Segment Open
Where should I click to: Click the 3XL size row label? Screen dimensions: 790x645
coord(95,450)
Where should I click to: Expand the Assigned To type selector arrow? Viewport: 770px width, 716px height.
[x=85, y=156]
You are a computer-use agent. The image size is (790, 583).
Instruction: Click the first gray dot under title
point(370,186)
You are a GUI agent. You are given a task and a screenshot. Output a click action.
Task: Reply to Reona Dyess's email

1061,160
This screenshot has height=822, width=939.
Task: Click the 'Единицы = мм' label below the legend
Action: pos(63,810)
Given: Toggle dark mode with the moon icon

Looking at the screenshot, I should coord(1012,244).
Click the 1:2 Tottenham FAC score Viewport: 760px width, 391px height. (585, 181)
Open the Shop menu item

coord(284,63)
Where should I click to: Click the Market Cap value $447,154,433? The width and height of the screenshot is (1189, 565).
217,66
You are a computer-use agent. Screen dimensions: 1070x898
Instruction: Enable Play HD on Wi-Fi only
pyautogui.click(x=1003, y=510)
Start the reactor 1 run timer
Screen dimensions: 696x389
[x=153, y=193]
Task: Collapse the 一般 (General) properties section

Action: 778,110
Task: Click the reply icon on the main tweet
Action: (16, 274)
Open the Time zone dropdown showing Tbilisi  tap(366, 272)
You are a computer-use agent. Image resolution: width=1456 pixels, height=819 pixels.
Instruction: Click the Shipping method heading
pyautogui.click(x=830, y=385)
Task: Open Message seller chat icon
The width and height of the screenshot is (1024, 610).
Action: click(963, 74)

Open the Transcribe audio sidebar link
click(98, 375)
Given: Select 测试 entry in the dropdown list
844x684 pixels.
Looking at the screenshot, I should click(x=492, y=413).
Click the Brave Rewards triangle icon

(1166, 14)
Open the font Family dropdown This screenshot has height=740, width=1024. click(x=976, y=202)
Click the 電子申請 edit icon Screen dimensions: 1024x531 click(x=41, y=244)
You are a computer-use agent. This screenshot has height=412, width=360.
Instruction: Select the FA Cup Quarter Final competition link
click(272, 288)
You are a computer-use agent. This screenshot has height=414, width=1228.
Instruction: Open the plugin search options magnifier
Segment Closed
PROBLEM -> For each line above that holds the string "computer", provide a copy of that line.

RESULT OF THIS EXERCISE ->
You are a computer-use agent. The image size is (790, 583).
You are a computer-use agent. Screen dimensions: 1070x898
You are a computer-use agent. Image resolution: width=1456 pixels, height=819 pixels.
You are a computer-use agent. This screenshot has height=412, width=360.
You are a computer-use agent. This screenshot has height=414, width=1228.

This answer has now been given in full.